Despite the name, supa is not a soup but a wine-based drink. Supa is not an Istrian soup dish, but an old name for a slice of something, in this case bread, soaked in liquid. The supa is made from warmed red wine, usually Teran, with the addition of hot toasted bread, sugar, olive oil and a pinch of pepper. It is heated by the fireplace and the supa must never boil. It is filled in bukaleta from which everyone can drink. Istrian supa is intended for company, it is made for holidays and gatherings in the cold season of the year. With the development of tourism, it should be emphasised that this is a traditional supa because there are more and more innovations, so these creative supas become something else.
For example, it has become problematic that supa is traditionally drunk from one large bowl.

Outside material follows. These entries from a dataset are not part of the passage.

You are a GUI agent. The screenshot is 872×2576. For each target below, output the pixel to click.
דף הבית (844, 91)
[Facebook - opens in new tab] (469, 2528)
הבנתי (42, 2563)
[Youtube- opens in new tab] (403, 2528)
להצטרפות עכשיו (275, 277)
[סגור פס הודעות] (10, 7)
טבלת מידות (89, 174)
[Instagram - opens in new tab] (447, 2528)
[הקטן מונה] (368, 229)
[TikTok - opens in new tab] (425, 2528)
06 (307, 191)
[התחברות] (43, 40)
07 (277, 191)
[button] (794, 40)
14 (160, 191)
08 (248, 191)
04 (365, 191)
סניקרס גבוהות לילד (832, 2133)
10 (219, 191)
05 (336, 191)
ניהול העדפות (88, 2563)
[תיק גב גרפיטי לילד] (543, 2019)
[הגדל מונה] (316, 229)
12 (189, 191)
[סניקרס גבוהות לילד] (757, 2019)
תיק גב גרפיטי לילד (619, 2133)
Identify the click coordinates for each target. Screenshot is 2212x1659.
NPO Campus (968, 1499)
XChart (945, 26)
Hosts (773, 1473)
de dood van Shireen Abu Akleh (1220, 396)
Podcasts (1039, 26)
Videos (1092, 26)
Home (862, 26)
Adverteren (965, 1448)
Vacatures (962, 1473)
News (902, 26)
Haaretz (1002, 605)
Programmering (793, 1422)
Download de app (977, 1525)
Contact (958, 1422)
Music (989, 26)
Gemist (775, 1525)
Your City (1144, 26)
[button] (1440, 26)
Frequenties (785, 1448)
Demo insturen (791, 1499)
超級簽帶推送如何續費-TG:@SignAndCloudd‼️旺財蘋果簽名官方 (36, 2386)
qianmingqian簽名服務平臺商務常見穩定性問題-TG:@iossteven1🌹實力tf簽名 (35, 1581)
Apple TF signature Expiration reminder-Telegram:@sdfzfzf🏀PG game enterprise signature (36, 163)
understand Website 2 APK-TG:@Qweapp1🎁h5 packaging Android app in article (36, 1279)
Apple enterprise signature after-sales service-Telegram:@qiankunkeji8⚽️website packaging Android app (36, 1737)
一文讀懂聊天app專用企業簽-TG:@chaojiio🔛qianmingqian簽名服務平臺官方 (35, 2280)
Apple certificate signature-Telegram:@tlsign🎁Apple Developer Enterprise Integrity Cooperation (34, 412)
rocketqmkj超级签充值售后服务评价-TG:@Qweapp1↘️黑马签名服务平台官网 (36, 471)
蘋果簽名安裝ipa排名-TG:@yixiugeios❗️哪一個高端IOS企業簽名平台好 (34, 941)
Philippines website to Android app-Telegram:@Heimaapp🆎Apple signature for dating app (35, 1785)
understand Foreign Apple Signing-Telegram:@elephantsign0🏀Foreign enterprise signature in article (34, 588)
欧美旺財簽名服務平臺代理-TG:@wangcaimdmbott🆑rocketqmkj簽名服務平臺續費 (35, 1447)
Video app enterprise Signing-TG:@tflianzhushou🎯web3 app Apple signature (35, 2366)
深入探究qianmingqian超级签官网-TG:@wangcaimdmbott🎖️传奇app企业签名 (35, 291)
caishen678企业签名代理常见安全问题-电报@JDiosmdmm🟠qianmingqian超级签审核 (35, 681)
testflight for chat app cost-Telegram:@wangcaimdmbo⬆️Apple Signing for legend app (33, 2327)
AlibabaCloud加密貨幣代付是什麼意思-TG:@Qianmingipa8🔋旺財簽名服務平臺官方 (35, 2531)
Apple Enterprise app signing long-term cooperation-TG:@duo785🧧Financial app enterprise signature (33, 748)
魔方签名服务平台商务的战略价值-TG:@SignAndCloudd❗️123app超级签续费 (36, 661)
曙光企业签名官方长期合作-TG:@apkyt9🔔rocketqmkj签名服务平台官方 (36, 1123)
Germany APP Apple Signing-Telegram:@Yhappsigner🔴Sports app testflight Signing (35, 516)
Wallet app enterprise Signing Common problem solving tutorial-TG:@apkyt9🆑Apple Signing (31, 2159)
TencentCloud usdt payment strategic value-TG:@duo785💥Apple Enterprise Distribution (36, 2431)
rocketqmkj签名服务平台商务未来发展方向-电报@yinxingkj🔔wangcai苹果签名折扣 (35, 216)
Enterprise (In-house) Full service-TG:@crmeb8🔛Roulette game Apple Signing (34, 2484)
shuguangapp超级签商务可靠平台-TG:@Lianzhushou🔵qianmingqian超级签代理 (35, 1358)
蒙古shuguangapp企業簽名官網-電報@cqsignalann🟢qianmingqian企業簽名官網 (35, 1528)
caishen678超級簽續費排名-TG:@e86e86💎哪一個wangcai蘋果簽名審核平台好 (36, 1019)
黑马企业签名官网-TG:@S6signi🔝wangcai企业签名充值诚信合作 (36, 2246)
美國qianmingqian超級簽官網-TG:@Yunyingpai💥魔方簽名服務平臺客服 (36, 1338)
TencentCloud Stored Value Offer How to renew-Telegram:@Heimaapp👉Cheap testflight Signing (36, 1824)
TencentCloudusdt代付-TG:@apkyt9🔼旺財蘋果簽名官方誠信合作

Due to hygiene and health reasons, many caterers have introduced small bukaletas for individual use. This ingenious invention solved the aversion to the traditional way of consuming Istrian supa without jeopardising the enjoyment of this winter hit.
There are many stories about how Istrian supa was created. In our travels around Istria, we came across two that are repeated most often. One says that the supa was prepared for the labourers in the field, to refresh them after or during work. Most often, the supa was brought to the field and drunk in kažun, as it is now done at the Teraboto winery in Vodnjan.
The second story is a little older and comes from a time when hunger was not uncommon on the largest Croatian peninsula. Children who had to depend on the most common household products suffered especially. Small children were given a little supa in the evening in order to deceive hunger and fall asleep more easily.
The proportion and quality of ingredients used for Istrian supa is probably the same in all households. Making supa is the pride of Istrians. That is why the Festival of Istrian Supa is welcomed, on the basis of which we can hope for the inclusion of this product in the intangible cultural heritage of our country.